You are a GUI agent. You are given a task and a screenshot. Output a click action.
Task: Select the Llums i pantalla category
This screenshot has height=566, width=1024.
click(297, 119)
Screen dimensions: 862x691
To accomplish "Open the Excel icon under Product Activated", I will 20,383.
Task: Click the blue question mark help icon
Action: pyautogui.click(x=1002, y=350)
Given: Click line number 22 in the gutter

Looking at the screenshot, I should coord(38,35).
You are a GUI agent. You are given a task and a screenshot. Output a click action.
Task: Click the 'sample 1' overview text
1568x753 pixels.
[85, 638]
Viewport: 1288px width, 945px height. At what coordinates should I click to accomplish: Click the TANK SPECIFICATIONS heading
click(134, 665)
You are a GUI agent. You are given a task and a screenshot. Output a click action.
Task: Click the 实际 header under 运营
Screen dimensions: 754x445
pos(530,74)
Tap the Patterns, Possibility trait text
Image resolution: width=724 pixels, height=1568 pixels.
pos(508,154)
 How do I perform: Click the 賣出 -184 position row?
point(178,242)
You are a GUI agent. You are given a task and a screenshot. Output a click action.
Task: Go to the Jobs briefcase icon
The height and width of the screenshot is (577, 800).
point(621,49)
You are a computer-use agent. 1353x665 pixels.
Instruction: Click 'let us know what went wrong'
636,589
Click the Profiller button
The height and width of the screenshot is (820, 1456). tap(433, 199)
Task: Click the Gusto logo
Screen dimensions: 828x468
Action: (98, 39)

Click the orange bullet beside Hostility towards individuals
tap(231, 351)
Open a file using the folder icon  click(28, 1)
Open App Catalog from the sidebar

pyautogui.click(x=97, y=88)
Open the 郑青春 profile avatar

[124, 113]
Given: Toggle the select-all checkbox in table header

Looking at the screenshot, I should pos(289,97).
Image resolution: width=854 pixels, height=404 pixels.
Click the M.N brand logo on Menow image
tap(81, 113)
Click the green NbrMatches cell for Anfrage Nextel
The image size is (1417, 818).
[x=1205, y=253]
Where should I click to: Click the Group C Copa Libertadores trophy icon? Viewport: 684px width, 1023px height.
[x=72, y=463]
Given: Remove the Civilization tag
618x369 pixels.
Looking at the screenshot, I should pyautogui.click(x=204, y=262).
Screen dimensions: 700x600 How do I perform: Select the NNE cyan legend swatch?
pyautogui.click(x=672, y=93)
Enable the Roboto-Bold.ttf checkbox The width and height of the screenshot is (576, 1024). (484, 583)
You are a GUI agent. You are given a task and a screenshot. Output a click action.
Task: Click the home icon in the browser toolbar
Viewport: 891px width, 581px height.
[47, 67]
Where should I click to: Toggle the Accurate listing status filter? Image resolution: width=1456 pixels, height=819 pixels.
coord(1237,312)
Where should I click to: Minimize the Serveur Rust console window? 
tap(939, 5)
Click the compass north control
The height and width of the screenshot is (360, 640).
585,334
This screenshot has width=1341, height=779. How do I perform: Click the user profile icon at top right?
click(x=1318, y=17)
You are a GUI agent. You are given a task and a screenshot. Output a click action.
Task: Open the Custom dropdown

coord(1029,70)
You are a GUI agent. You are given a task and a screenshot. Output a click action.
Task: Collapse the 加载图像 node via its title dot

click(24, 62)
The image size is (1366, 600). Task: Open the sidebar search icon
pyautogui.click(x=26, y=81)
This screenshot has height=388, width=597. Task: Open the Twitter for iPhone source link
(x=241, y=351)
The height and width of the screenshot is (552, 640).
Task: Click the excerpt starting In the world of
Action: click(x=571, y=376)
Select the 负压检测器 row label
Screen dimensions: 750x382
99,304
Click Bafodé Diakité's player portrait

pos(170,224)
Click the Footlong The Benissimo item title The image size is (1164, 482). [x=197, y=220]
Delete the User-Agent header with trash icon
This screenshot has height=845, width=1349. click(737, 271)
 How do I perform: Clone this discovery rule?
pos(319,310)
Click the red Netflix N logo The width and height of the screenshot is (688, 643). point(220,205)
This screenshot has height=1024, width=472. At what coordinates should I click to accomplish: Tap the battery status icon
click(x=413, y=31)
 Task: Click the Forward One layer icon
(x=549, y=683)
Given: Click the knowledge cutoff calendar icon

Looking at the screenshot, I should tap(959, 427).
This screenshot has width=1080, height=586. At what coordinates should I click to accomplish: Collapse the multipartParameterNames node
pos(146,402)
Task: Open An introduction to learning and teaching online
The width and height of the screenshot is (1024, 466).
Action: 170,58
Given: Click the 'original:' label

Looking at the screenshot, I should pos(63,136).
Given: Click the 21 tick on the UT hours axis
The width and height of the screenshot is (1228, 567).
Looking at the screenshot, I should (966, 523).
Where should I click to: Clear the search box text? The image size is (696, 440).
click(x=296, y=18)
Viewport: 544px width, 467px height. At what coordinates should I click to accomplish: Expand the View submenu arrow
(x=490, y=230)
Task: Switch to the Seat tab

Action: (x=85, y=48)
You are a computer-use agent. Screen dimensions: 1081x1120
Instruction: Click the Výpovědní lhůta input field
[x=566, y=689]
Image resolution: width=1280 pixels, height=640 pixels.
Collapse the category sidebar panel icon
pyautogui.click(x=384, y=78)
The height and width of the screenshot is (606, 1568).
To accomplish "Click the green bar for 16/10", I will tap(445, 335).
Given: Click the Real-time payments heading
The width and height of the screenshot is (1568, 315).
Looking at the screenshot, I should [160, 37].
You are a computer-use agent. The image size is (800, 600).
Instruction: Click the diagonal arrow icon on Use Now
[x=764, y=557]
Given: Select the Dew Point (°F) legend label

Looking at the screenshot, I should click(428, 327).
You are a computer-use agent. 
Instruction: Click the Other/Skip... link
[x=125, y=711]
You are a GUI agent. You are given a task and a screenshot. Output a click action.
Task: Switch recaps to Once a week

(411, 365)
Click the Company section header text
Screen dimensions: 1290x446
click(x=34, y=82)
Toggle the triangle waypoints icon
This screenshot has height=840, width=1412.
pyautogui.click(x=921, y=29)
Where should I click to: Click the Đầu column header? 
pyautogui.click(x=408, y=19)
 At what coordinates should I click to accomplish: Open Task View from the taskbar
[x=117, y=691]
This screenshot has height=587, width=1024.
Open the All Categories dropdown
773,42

+ + + +

## About this task
Report every line of the data above that contains the string "green" by copying it in full.

## Reply
Click the green NbrMatches cell for Anfrage Nextel
To accomplish "Click the green bar for 16/10", I will tap(445, 335).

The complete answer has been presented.